An R package for Reshaped Inverse Propensity Weighted (RIPW) Two-way fixed effects (TWFE) estimator (co-developed by Xiaoman Luo and Lihua Lei)
This R package implements the RIPW-TWFE estimator for panel data analysis proposed in our paper: Design-Robust Two-Way-Fixed-Effects Regression For Panel Data.
-
ripw_twfe()
produces the RIPW-TWFE estimator for any doubly average treatment effect (DATE) with any user-specified weights, reshaped distribution, treatment model estimator, and outcome model estimator, with and without derandomized cross-fitting. -
muhat_twfe()
produces the outcome model estimates by fitting the TWFE estimator with covariate-treatment interactions described in Section 3.2. In particular, it allows for time-varying/invariant covariates with time-varying/invariant coefficients. It is called when no user-defined outcome model estimator is given forripw_twfe()
. -
pihat_cox()
produces the estimated generalized propensity score$\hat{\pi}_i(w)$ by fitting the Cox model described in Section 5.2. In particular, it allows for time-varying/invariant covariates with time-varying/invariant coefficients. It is called when no user-defined treatment model estimator is given forripw_twfe()
and the treatment is staggered. -
solve_date_maxmin
produces the solution of a DATE equation, if any, that maximizes$\min_{w}\Pi(w)$ . The procedure is described in Appendix C.5. It is called when no user-defined reshaped distribution is given forripw_twfe()
. -
data(opentable)
loads into R the OpenTable dataset analyzed in Section 5.2.

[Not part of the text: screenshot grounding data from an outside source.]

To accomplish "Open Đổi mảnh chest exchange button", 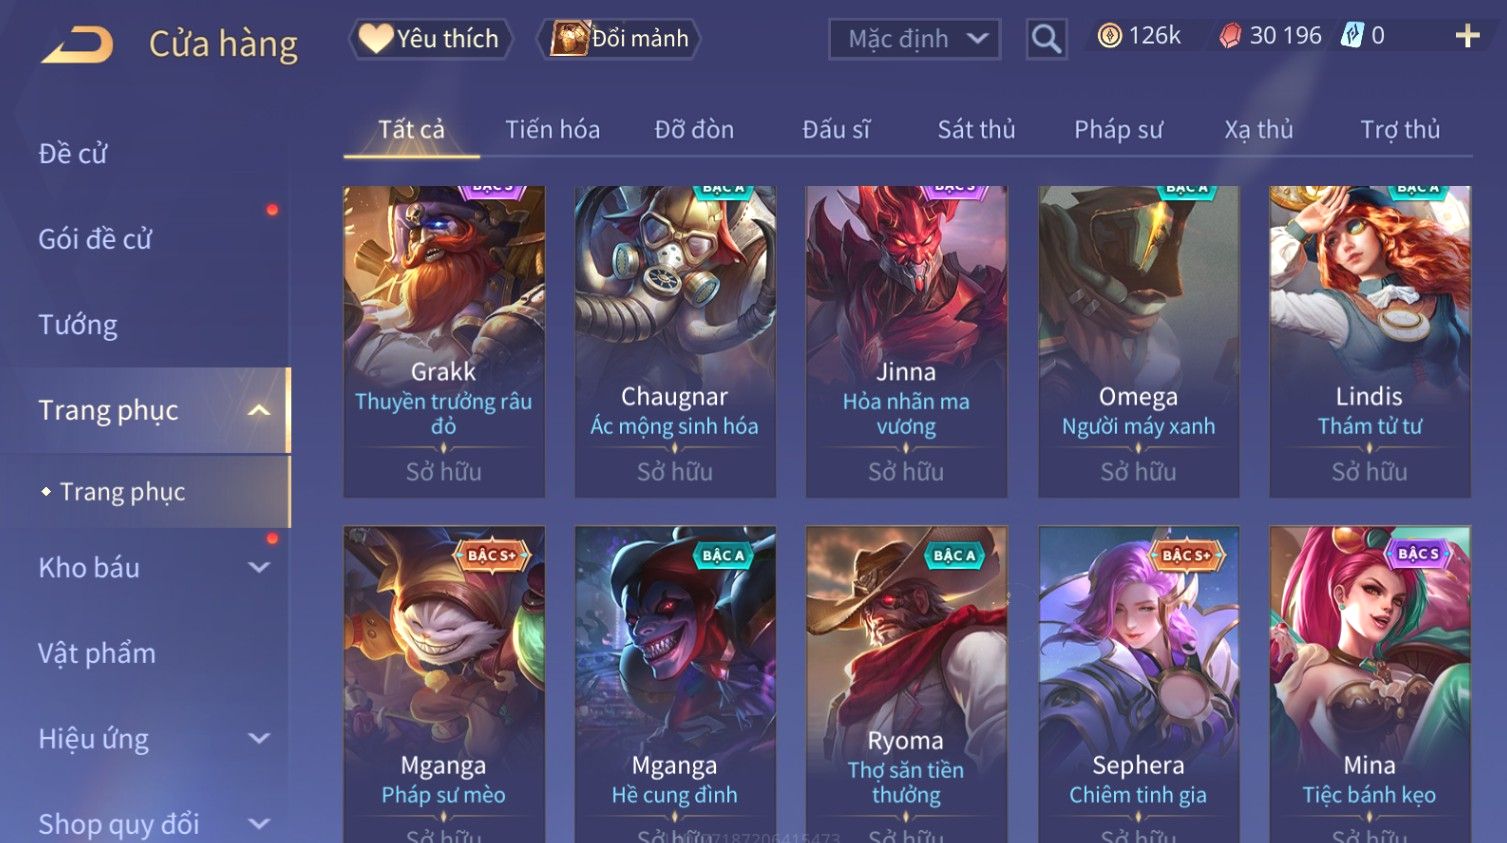I will pyautogui.click(x=619, y=39).
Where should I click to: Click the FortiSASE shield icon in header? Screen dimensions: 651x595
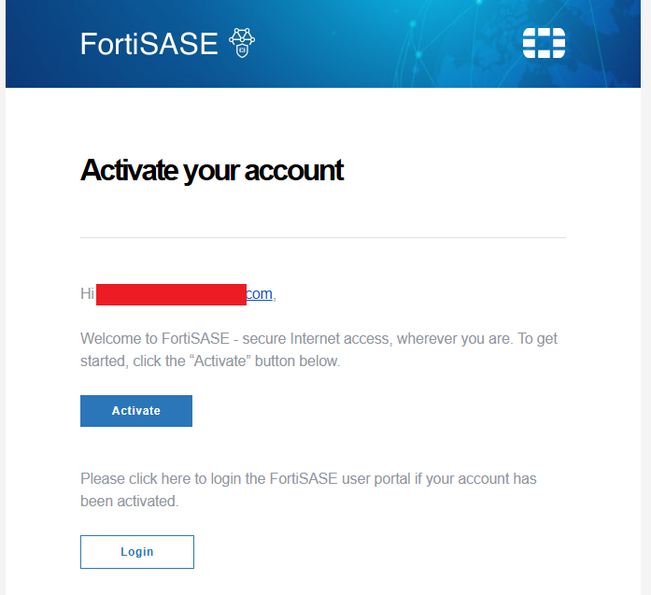[242, 43]
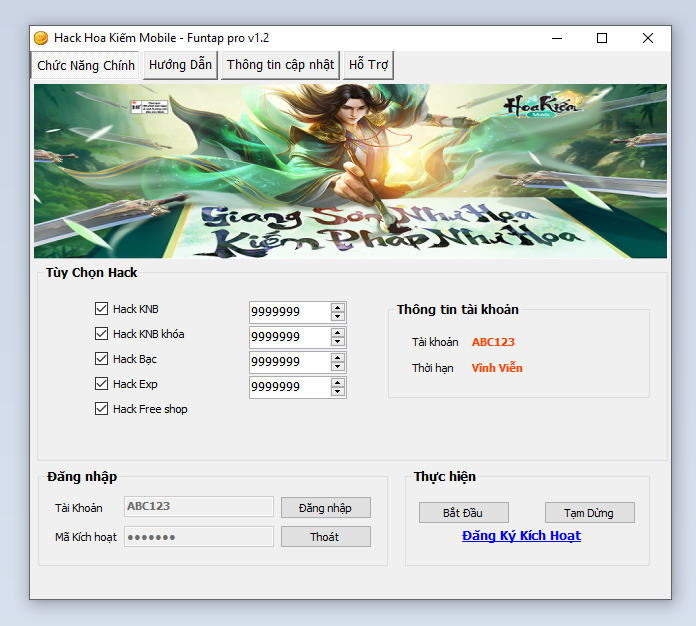Open the Đăng Ký Kích Hoạt link

click(521, 536)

if (!require("devtools")){
install.packages("devtools")
}
devtools::install_github("lihualei71/ripw")
We suggest installing survival and lfe to take advantage of the built-in learners. To run the examples, tidyverse needs to be installed.

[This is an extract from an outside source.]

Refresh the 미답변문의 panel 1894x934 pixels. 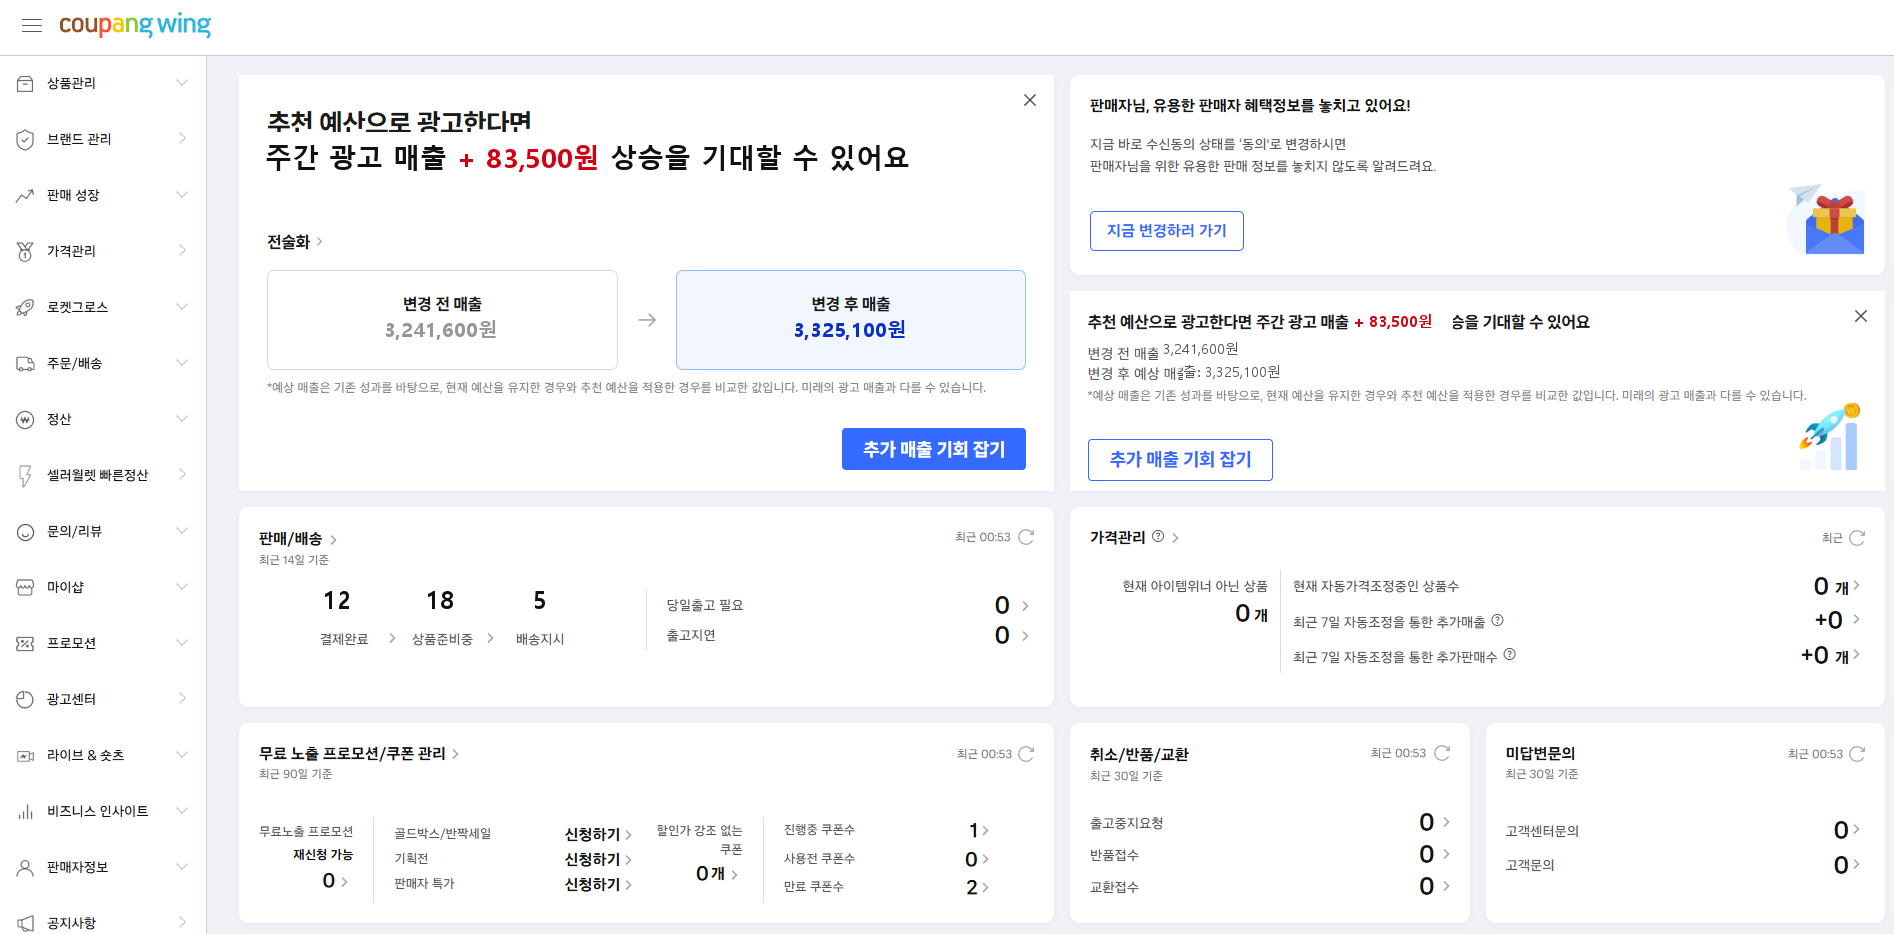click(x=1857, y=754)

We illustrate the usage of ripw package on a simulated panel data with staggered treatment.
# Load package
library("ripw")
# Generate data
set.seed(1)
n <- 1000
T <- 4
d_tv <- 2 # number of time-varying covariates
d_ti <- 5 # number of time-invariant covariates
Y <- matrix(rnorm(n*T), nrow = n)
adopt_time <- sample(0:T, n, replace = TRUE) # generate adoption times
tr <- sapply(adopt_time, function(x){
if (x == 0){
rep(0, T)
} else {
c(rep(0, x-1), rep(1,T-x+1))
}
})
tr <- t(tr)
X_tv <- lapply(1:T, function(x){
mat <- matrix(rnorm(n*d_tv), nrow = n)
colnames(mat) <- paste0("Xtv", 1:d_tv)
mat
}) # generate time-varying covariates as a list of nxd_tv matrices
X_ti <- matrix(rnorm(n*d_ti), nrow = n) # generate time-invariant covariates as an nxd_ti matrix
colnames(X_ti) <- paste0("Xti", 1:d_ti)
# Set up the parameters needed for treatment and outcome modeling
# set of variables for pihat_cox with time-varying coefficients
pi_tvc <- c("Xtv1", "Xti1")
# set of variables for pihat_cox with time-invariant coefficients
pi_tic <- c("Xtv2", "Xti2", "Xti3", "Xti4")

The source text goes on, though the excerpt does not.